Spatial Attention Visualization for Interpretable Trajectory Prediction in Autonomous Driving: Discovering Safety Blind Spots Through Counterfactual Analysis

Xingnan Zhou and Ciprian Alecsandru
Concordia University, Montreal, QC, Canada
In Preparation, 2026

Abstract

While Transformer-based models have achieved state-of-the-art prediction performance, their internal attention mechanisms remain opaque. We present a spatial attention visualization framework that maps abstract Transformer attention weights onto bird’s-eye-view (BEV) traffic scenes, providing the first spatially grounded interpretation of attention in trajectory prediction. Built upon MTR-Lite (8.48M parameters) trained on the Waymo Open Motion Dataset, our framework employs a novel spatial token bookkeeping mechanism. We discover that cyclists receive up to 73% less self-attention than vehicles at equivalent distances — a safety blind spot. We further introduce counterfactual attention analysis to isolate the causal effect of individual scene elements on model attention.
73%
Cyclist Attention Deficit
4.7%
minADE Degradation from Distance Masking
8.48M
MTR-Lite Parameters
17.8K
Waymo Scenes
88.1%
Cyclist Miss Rate (vs 54.0% Vehicles)
2.314m
minADE@6 (54.4% Better Than CV Baseline)

Method

Framework Overview

Our visualization framework consists of three components built on top of an MTR-Lite Transformer trained on the Waymo Open Motion Dataset (20% subset, ~17,800 scenes):

MTR-Lite Architecture

A lightweight Motion Transformer variant with 4 encoder layers (global self-attention over 32 agent + 64 map tokens), 4 decoder layers (agent cross-attention + map cross-attention), and 64 intention queries refined into K=6 output modes via NMS. Trained for 60 epochs on Waymo with AdamW, cosine annealing, and mixed-precision training.

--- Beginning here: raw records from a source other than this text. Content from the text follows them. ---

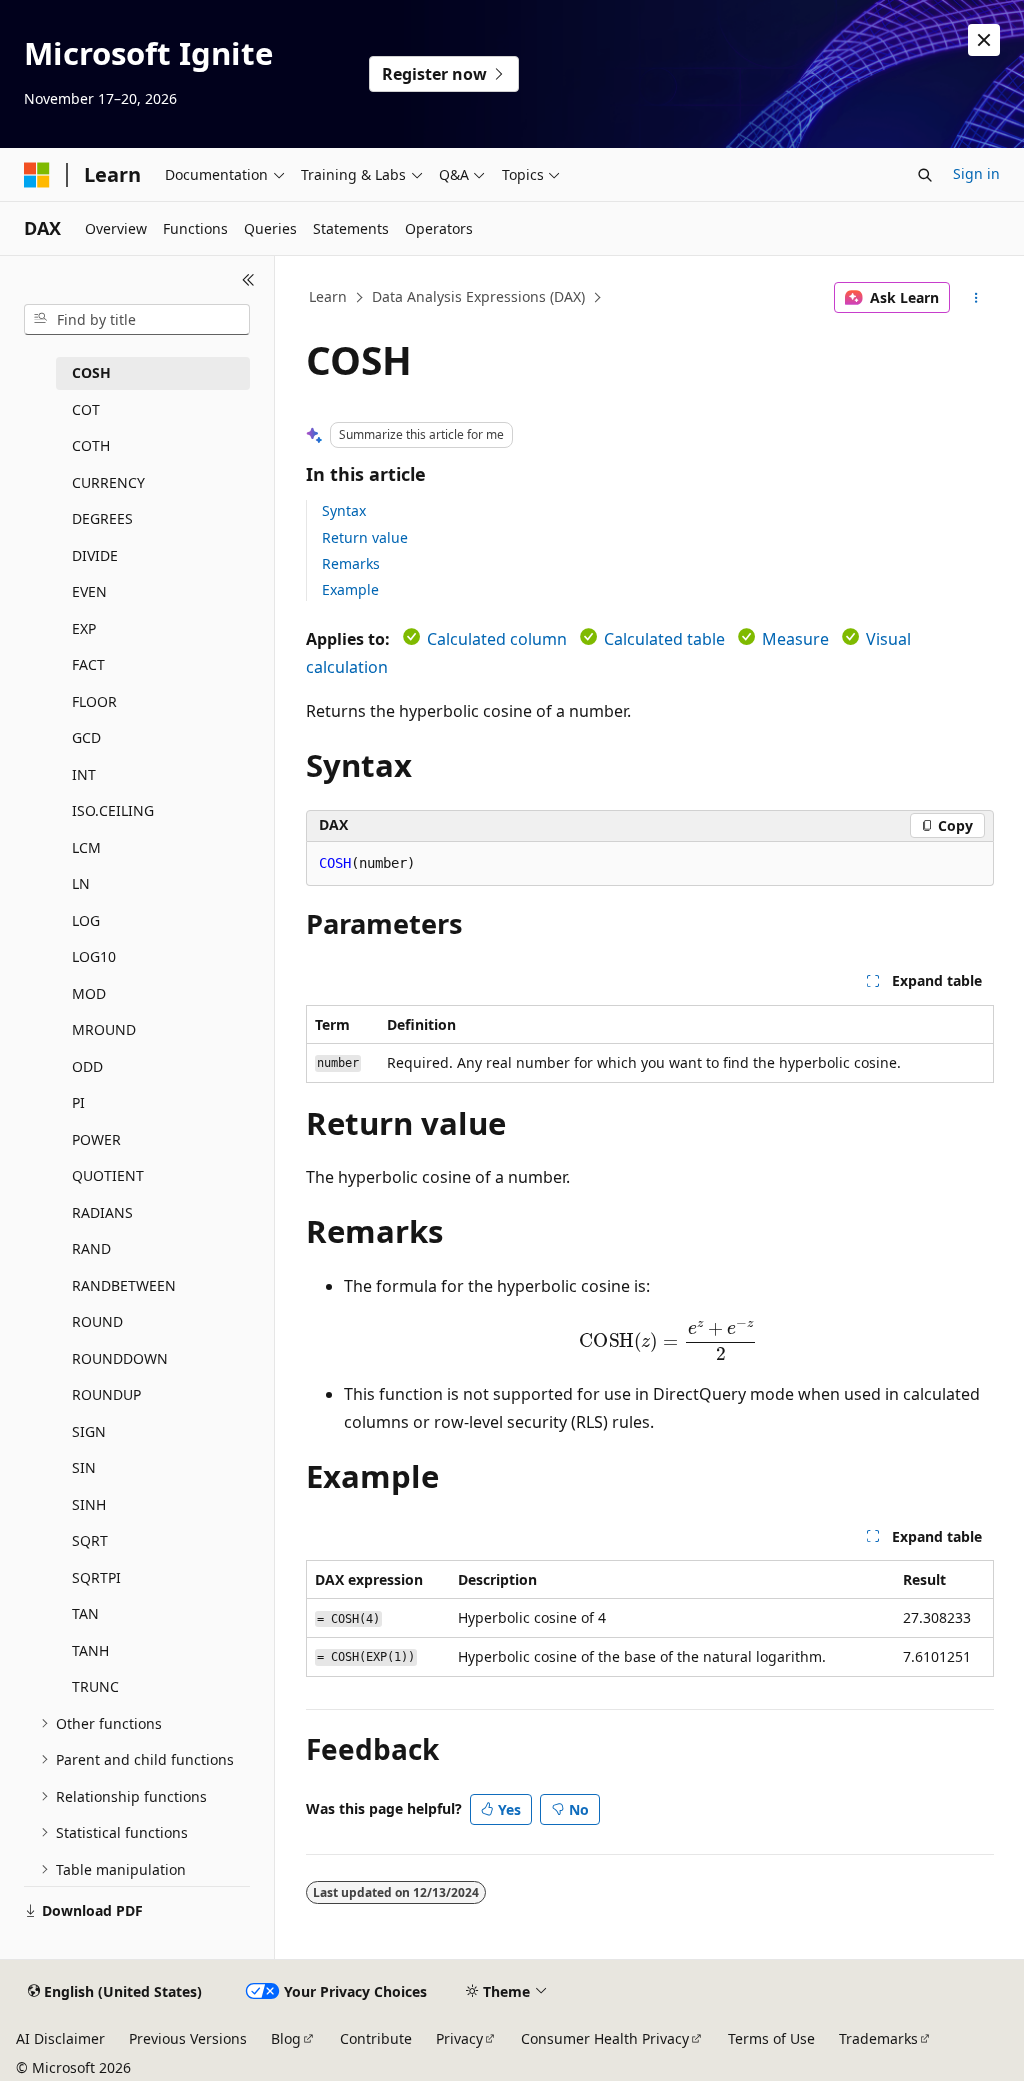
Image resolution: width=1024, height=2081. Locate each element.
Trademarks (878, 2038)
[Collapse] (248, 280)
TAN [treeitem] (85, 1613)
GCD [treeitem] (86, 737)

Counterfactual Experiments

By directly editing scene dictionaries (removing agents, flipping traffic signals, injecting pedestrians at varying distances), we perform the first counterfactual attention analysis for trajectory prediction — enabling causal (not just correlational) claims about how scene elements influence model reasoning.

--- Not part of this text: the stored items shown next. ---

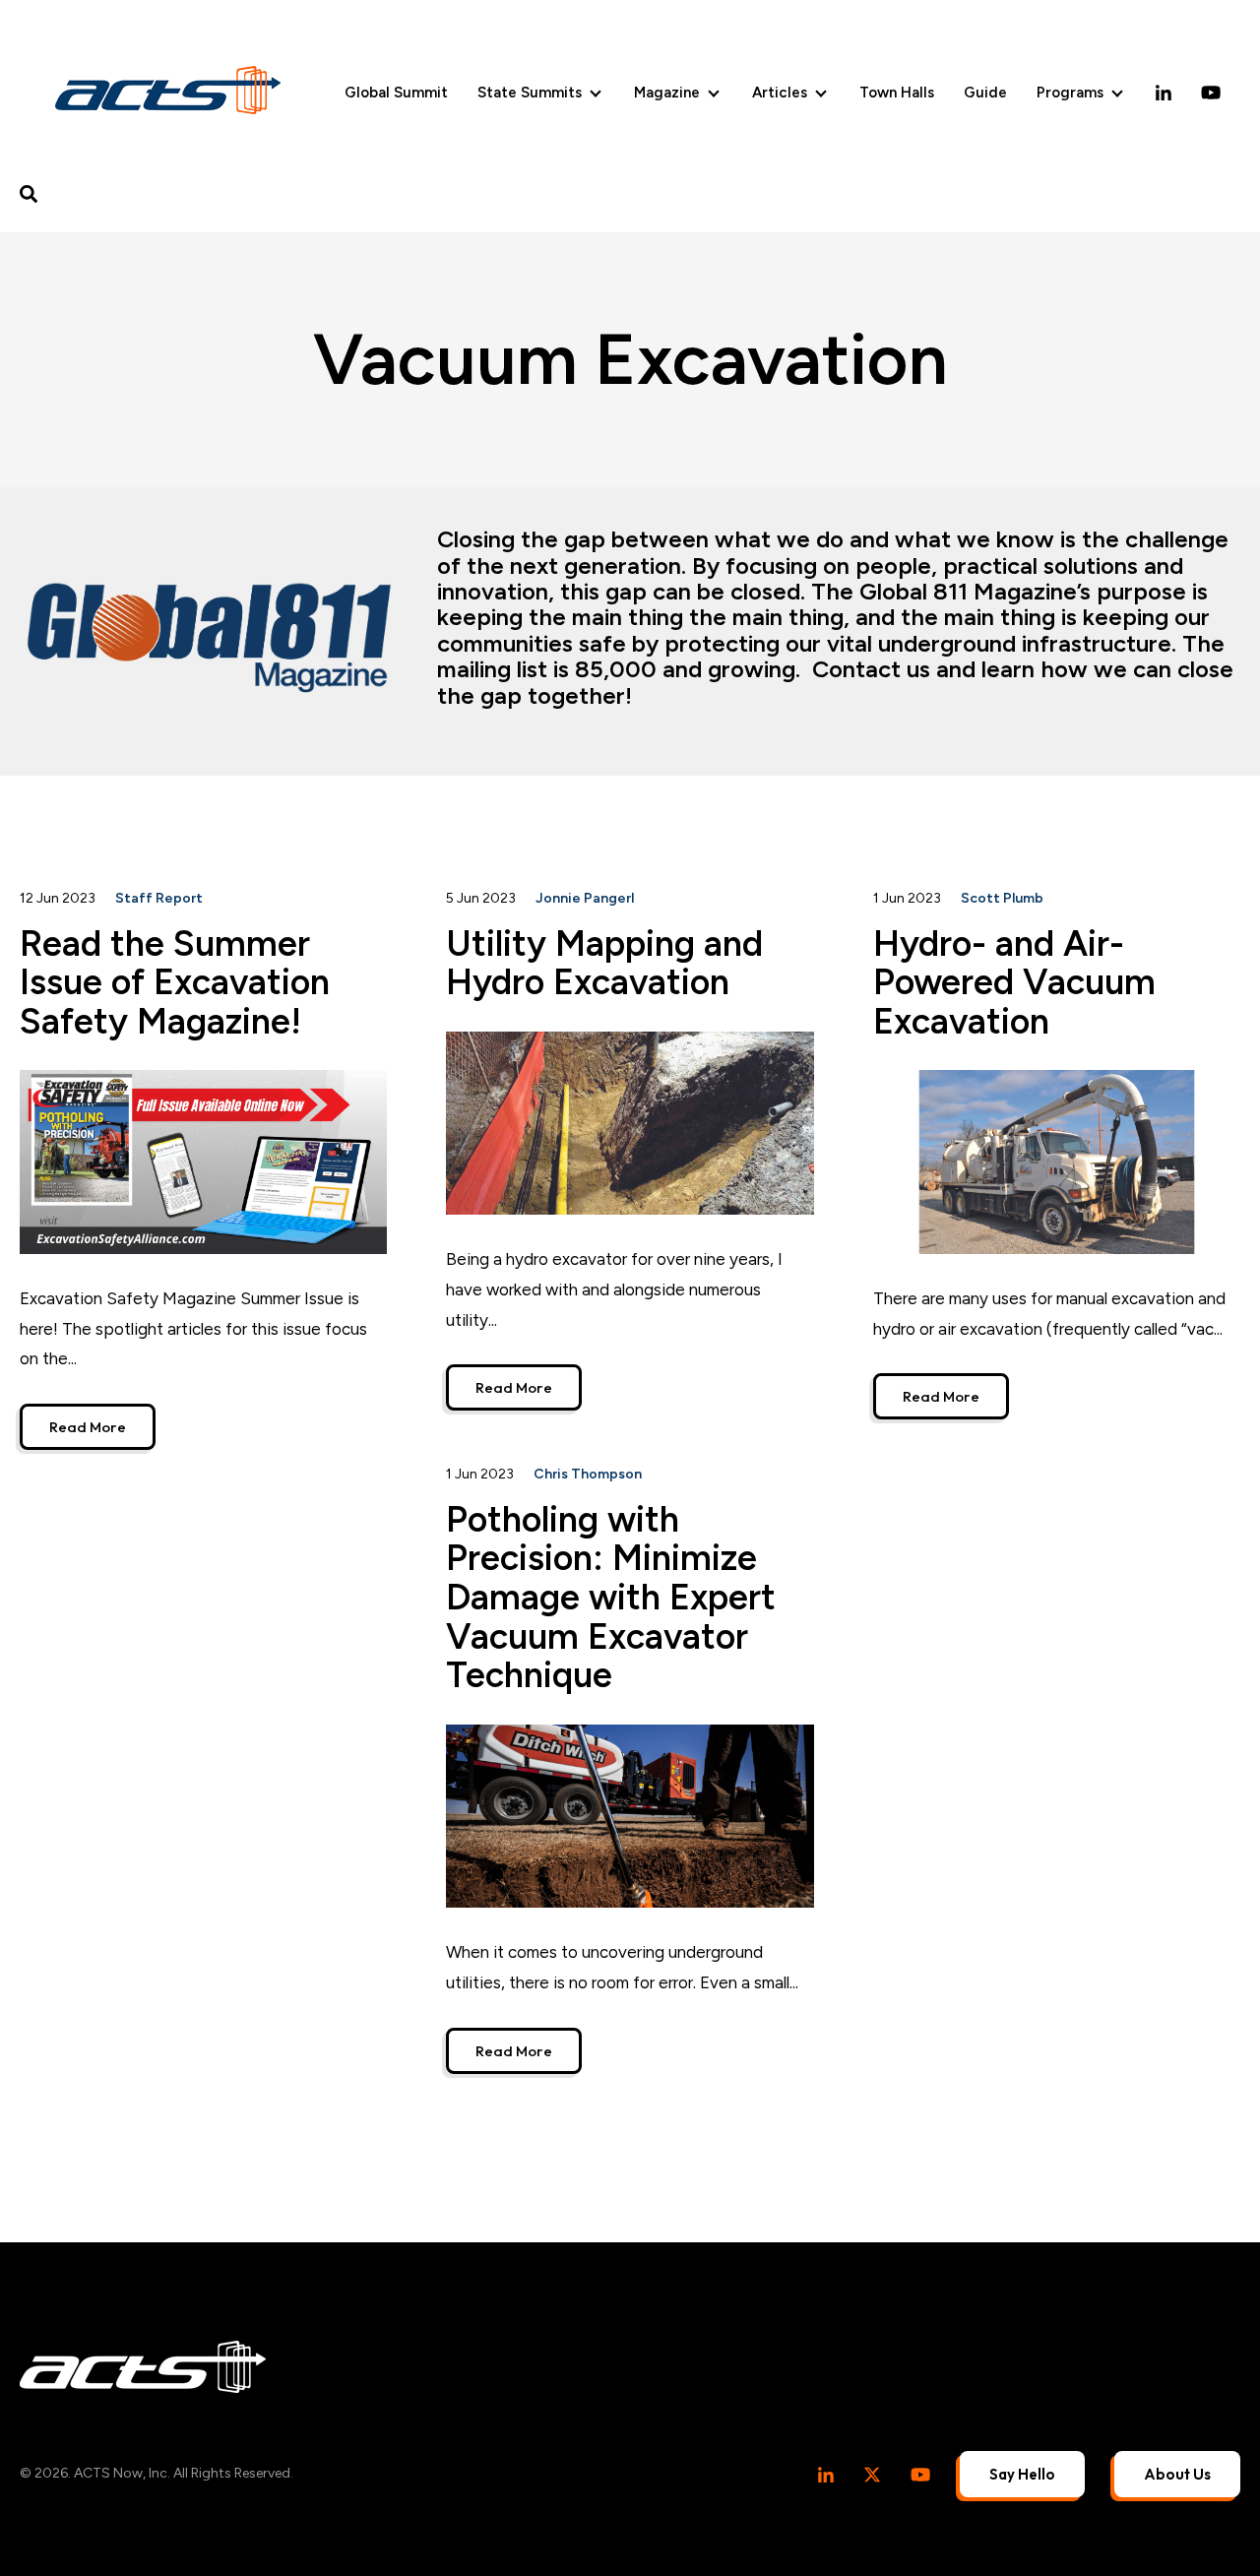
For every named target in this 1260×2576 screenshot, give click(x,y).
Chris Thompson (588, 1474)
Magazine (667, 92)
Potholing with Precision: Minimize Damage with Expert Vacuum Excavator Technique (611, 1597)
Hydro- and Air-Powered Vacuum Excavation (1014, 982)
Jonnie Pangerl (585, 898)
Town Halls (896, 92)
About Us (1177, 2474)
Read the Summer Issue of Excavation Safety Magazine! (175, 982)
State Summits (529, 92)
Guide (985, 92)
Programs (1070, 92)
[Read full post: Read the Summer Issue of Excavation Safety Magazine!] (203, 1162)
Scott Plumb (1002, 898)
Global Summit (396, 92)
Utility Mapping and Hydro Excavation (604, 963)
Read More (87, 1426)
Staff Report (159, 898)
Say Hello (1022, 2474)
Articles (779, 92)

Animated Attention Demonstrations

These animations show how attention evolves across encoder layers and over time for different driving scenarios.

Attention Evolution Across Encoder Layers

Attention evolution with cyclist
Encoder layer progression with cyclist — note the attention deficit on the cyclist token.
Attention evolution in dense traffic
Dense traffic: attention distributes broadly across multiple agents.
Attention evolution with pedestrian
Pedestrian scenario: how attention evolves through 4 encoder layers.
General driving attention evolution
General driving: progressive attention narrowing through layers (5.64 → 5.36 bits).

Temporal Attention Dynamics

Temporal dynamics with cyclist
9-second temporal attention dynamics with cyclist interaction.
Temporal dynamics with pedestrian
Temporal attention dynamics in pedestrian crossing scenario.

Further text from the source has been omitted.